Stored entries

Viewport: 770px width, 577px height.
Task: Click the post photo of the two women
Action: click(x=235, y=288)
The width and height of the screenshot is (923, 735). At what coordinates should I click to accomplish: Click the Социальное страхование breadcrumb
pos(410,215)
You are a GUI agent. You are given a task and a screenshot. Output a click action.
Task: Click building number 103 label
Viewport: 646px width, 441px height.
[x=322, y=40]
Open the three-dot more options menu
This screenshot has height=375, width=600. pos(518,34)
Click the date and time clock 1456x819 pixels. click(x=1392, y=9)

==

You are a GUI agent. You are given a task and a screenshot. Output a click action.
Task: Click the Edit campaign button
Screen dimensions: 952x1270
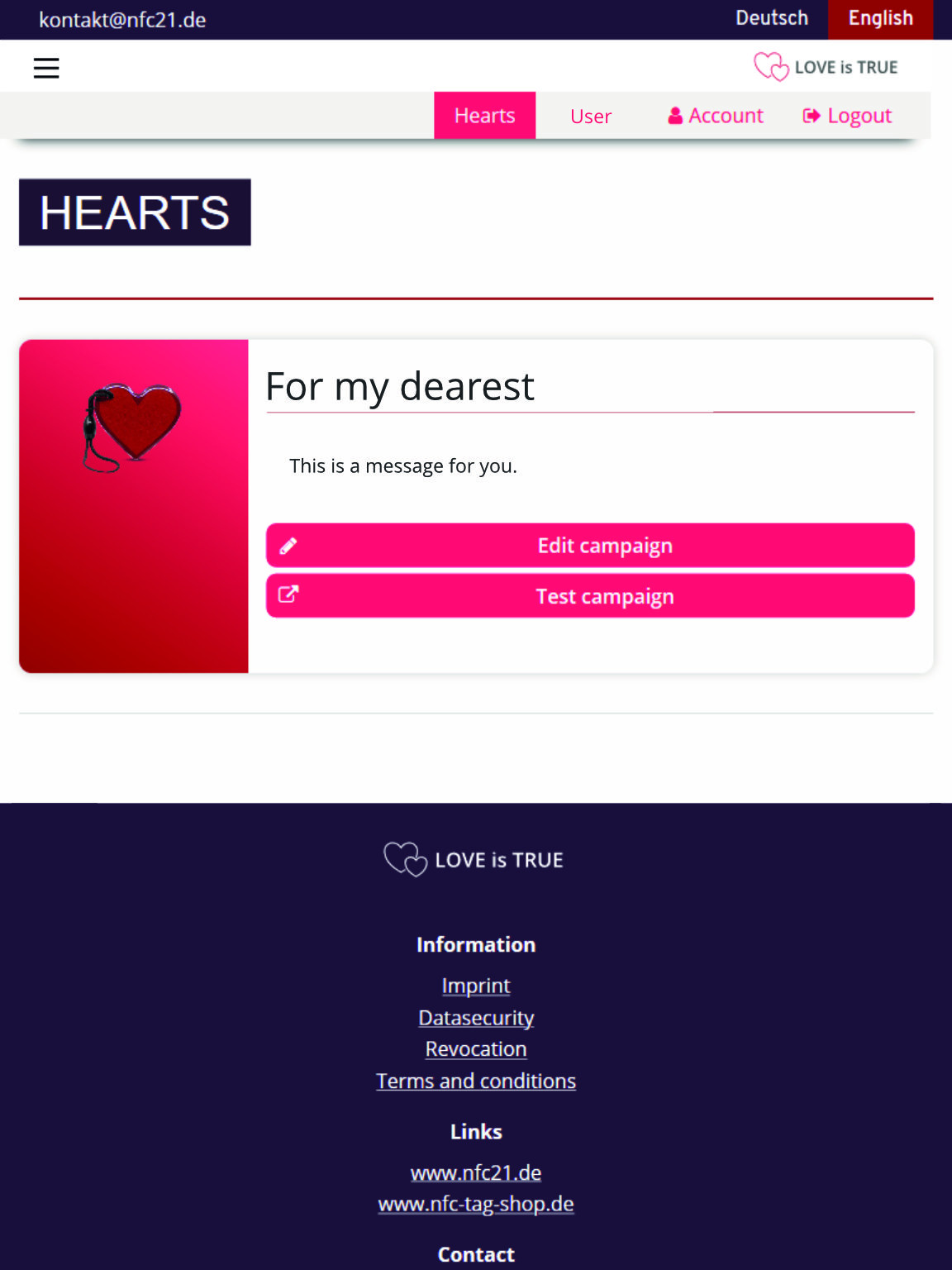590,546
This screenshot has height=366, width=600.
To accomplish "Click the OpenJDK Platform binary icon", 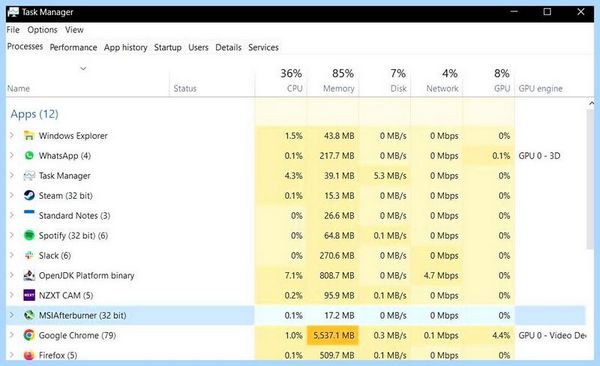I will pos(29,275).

» WORK REQUEST:
From the records above, give again exactly the lines running from the line with "The width and" to the line with "Click the date", inclusive.

» ANSWER SPACE:
The width and height of the screenshot is (923, 735). At what coordinates should I click to accomplish: Click the Социальное страхование breadcrumb
pos(410,215)
You are a GUI agent. You are given a task and a screenshot. Output a click action.
Task: Click building number 103 label
Viewport: 646px width, 441px height.
[x=322, y=40]
Open the three-dot more options menu
This screenshot has height=375, width=600. pos(518,34)
Click the date and time clock 1456x819 pixels. click(x=1392, y=9)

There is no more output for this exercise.